Rajiv was never under US pressure

Adding yet another dimension to raging debate over release of Union Carbide boss Warren Anderson,  a close aide of Rajiv Gandhi on Friday said there was no way the late PM could have acted under US pressure to release him after the Bhopal gas tragedy. If Indira Gandhi had defied Nixon, would Rajiv come under US pressure to set Anderson free, R K Dhawan, who had served Rajiv Gandhi as his special assistant, told. He was responding to a question about the possibility of the Centre succumbing to pressure from Washington. Talking to TOI, Dhawan claimed that no call had gone from the PM to Arjun Singh to set the American free within hours of his arrest in Bhopal on December 7,1984. All incoming and outgoing calls from the PM had to be routed through me since there were no mobile phones those days, Dhawan said.

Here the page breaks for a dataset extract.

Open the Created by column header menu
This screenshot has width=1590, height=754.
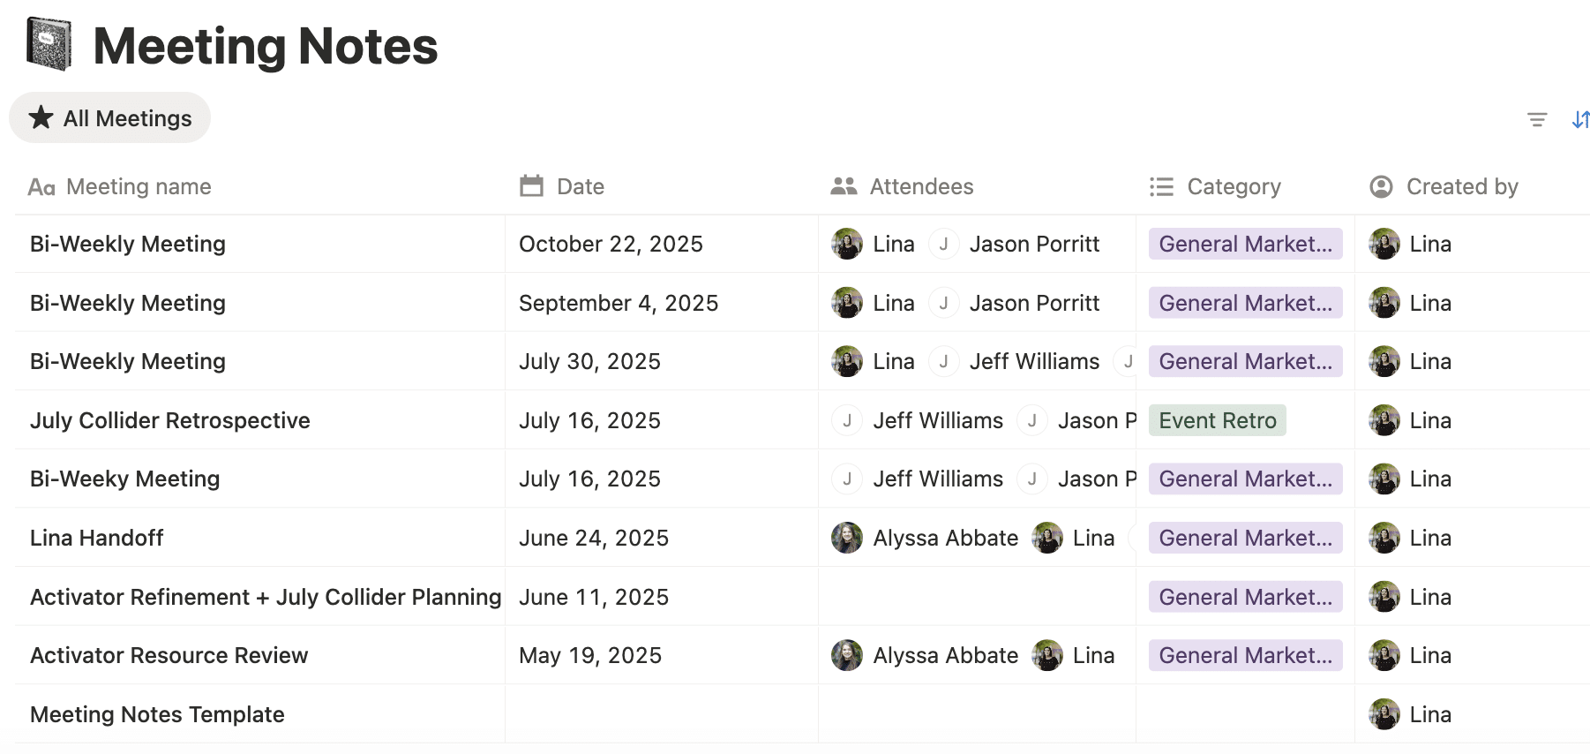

Revisiting the aftermath of the industrial disaster, he said that Rajiv, who had been out on the campaign trail when the tragedy struck, rushed to Bhopal to oversee relief operations.With all the conviction at my command, I can say that after his return from Bhopal, Rajiv Gandhi made no calls to Arjun Singh, nor did he receive any from the chief minister, Dhawan said. He recalled that the Union government had not been intimated by the MP government about its move to set Anderson free. Dhawan, a longtime aide of Indira Gandhi, later served Rajiv twice immediately after he became PM following his mothers assassination and subsequently, towards the end of his term. Explaining Andersons exit from India, Dhawan said that since there had been no red alert against Anderson, Centre did not have responsibility to track his movement. It was not for the Prime Minister to keep a track of his whereabouts, Dhawan added. Targeting Arjun Singh, Dhawan questioned the decision to provide a state government plane for Andersons passage from Bhopal to Delhi. No state plane can be used without the knowledge and approval of the chief minister, he said.